Stored records
○ ○ ○ ○ ○ ○ ○

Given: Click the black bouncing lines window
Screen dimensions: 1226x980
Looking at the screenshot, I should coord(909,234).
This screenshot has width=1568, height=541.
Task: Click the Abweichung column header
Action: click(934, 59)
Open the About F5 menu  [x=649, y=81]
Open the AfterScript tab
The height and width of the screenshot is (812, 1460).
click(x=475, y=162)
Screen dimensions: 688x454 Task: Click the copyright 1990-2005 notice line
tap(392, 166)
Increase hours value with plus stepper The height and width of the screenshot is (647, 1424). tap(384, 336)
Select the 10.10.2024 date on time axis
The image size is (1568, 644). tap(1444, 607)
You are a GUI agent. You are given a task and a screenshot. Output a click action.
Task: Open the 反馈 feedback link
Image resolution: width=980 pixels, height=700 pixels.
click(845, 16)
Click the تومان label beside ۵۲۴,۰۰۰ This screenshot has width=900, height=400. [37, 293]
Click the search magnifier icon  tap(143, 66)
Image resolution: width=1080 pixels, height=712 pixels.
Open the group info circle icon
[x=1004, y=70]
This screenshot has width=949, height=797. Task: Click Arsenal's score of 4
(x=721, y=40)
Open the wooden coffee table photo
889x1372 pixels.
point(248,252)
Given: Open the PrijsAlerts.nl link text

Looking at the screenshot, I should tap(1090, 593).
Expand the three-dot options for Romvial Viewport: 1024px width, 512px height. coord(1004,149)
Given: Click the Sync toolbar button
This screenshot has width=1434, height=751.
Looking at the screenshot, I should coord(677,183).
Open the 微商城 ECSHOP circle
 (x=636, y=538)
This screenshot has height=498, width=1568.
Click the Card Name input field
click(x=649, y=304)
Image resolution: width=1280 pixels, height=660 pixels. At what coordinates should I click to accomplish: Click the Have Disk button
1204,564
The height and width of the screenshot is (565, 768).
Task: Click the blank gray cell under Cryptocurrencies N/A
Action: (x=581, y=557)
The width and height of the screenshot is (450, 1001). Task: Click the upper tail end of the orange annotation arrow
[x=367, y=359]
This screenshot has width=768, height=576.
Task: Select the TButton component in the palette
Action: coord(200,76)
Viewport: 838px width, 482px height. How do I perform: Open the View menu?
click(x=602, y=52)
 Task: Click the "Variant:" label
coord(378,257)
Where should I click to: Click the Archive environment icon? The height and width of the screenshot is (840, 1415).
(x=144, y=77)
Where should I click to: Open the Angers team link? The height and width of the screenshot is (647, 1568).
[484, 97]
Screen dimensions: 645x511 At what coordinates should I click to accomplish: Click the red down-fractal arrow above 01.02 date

○ ○ ○ ○ ○ ○ ○

When you reach the line with "You are a GUI" in the records above, start writing out lines exactly, and stop once the line with "Click the search" has been written; include nothing else.

> _Completed exercise_:
You are a GUI agent. You are given a task and a screenshot. Output a click action.
Task: Open the 反馈 feedback link
Image resolution: width=980 pixels, height=700 pixels.
click(845, 16)
Click the تومان label beside ۵۲۴,۰۰۰ This screenshot has width=900, height=400. [37, 293]
Click the search magnifier icon  tap(143, 66)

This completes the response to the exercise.